She asked Leslie, a summer intern, to arrange for the address book
file to be on the internal website, accessible only to management
in case some of the notes were personal.
Leslie knew that it would be easy to put the data on the web server,
but she also knew that Anthea was going to want to access the data
with her laptop computer whereas Joe preferred his PDA. Furthermore,
she knew it was only a matter of time before the other sales managers
would want to access the data as well.
Leslie put the data up in VCards so that it would be easy to import
into the various applications that the sales managers were using. She
also generated web pages so that any of the managers could review the
contacts, even if they didn't need to have their own copy.
When Joe saw the web pages, he noticed that there was more
information on them than he had in his PDA. In particular, he noticed
that each customer page showed the latitude and longitude off in one
corner. Anthea didn't know how it got there, so they asked Leslie.
“Oh”, said Leslie, “that's for something I was working on. It's
not finished yet, but let me show you.”
Leslie opened up a data browser and showed them all of the contact
information along with other information she'd been able to add to
each contact.
“You see,” she explained, “what I did was I converted all of the
data into RDF, that's just a generic data format, you don't really need
to care about that, then I used a public web service to convert all
the postal addresses into latitudes and longitudes.”
“Why,” asked Joe?
“Because then my data browser can put them on a map.”
Leslie clicked on a tab in her browser and revealed a local map
dotted with colored markers. The green ones, she explained, were for
customers and the blue ones were for leads.

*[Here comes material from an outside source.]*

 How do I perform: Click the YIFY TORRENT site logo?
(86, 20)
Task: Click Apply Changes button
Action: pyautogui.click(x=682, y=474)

Joe and Anthea spent a few minutes looking at the map and
discussing the various customers and leads it revealed. One thing it
revealed was that Joe appeared to do a very good job following up on
all the leads that fell along the routes he took between customers,
but he was neglecting potential leads that were off his normal
routes.
Joe mentally plotted the routes he would take over the next few
days to follow up on a bunch of leads while Anthea asked if she could
see her contacts on that map as well. Leslie explained that it would
be easy, as soon as her data was converted to RDF it would just show
up automatically.
“How can that be,” Anthea asked?
“One of the cool things about RDF,” Leslie explained, “is that it's
very easy to aggregate data stored in RDF. If you have two sets of RDF
data, you can always just mix them together and you get the union without
doing any extra work.”
Leslie said she would convert Leslies contacts into RDF next and
they left her to carry on.
This is a story of the progression of information through forms in
which it is progressively more useful.
In the format Joe's PDA used natively, it could be backed up and
reused, at least by others with a similar brand of PDA. Leslie, coming
to the company with a knowledge of data standards, made sure that it
was available in standard formats that many more people would be able
to use.
The VCard format [VCARD] is an non-proprietary application-specific
data format. This means that the file will be usable by any
VCard-compliant address book software in the future. This preserves
the data from loss due to a change of PDA manufacturer or address book
software.
The RDF format [RDF] is a non-proprietary cross-application format.
This means that the file is usable by generic data processing, storage
and visualization tools. It also means that it can be merged with data
From other applications to form a web of linked data.
Leslie shows the data in a generic data browser.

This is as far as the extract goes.